Now that I have your attention, I’d like to turn your attention to a belief system that continues to injure employees in every industry.  I call it the “blame game”.  When I go out and investigate an incident or injury, the first thing I hear is “Joe should have been doing XYZ, that’s why he got hurt!”.  While Joe may have failed to follow a procedure to a T, received inadequate training to perform his job, tried to take a shortcut, or maybe Joe just isn’t the sharpest tool in the chest; Joe is not the problem.  It is time we stop blaming people and investigate work related incidents more thoroughly.

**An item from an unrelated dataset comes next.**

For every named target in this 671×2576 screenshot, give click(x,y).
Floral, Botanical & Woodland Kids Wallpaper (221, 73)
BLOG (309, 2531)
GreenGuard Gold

He was just not paying attention, right?

If he was working instead of goofing off, how could he have possibly gotten hurt?  You only get hurt if you are goofing off and “not paying attention” right?  I get that a lot in incident reports for root causes, “employee was not paying attention and got hurt”.  Before Joe was injured he had to have been doing something reasonably related to his job, if not we would never have work related injuries and I’d be out of a job.  So it is safe to assume that Joe was participating in production when he was hurt, regardless of what he did or failed to do; Joe was performing duties related to one of the company’s processes.  Joe…Was…Working.

There has to be Someone to Blame!

If the problem is not Joe, whose fault is it?  While at a micro level there may be plenty of blame to go around, it is impossible to target the single accountable person that allowed Joe to get hurt.  Why?  The fault lies within the process Joe was performing; the work, the product, and perhaps even the environment.  The purpose of an investigation is to drill down to the single most important factor that allowed Joe to be involved in the accident.  That is the root cause, if not for that one factor Joe would not have been hurt.  That is not to say that other factors were not also at play which contributed to the incident; but a good, solid investigation should uncover both.

It was all about Technique.

Once Root Cause and contributing factors have been gathered, the next step is to devise corrective actions.  Corrective actions are meant to ensure the same incident never happens again, correcting the root cause and if applicable the contributing factors.  However, these should also focus on the process and not on the person.  Take for instance these two hypothetical situations.  An employee struck by a falling object and another who smashed his finger while hammering a component onto another.  Commonly witnesses to the incident will say, the employee was using the “wrong technique”.  This is another one I get all the time.  “He was doing it all wrong, you are supposed to do it like this”.  This means that the hazard was recognized long ago by workers, but they just found a tribal technique to work around it.  If you are new to the tribe, you don’t know the technique and get hurt.  Why else do you think new employees are 3x more likely to get hurt than seasoned employees?

Solving Real Problems.

In both instances, the final corrective actions should have nothing to do with technique adjustment, additional training, wearing two hardhats instead of just one, or padding employees securely with bubble wrap.  They should focus on how to make the process safer for the co-workers to interact with.  The best corrective actions focus on solving multiple issues, correcting hazards inherent in the process, increasing production, and overall improving the lives of the employees on whom the company relies.  Investigating injuries and incidents thoroughly helps uncover not only hazards, but inefficiencies in the manufacturing process.  This puts to bed the whole notion that the Safety function places a damper on an organization’s performance.

 Bringing it Together.

Blaming the employee for being hurt is a cop-out to prevent doing the extra work it takes to find out what really happened.  By doing this we are doing a disservice to both our companies and to the employees who perform the valuable work in production each day. Before someone gets hurt, there are usually ample warning signs (i.e. the need to adjust technique to prevent getting hurt). One-off, freak accidents are very rare.  If even after the warning signs, near misses, reported injuries, and recordable injuries we have still failed to implement any corrective actions to control the now well-known hazards; there is finally someone to blame…ourselves as Leaders.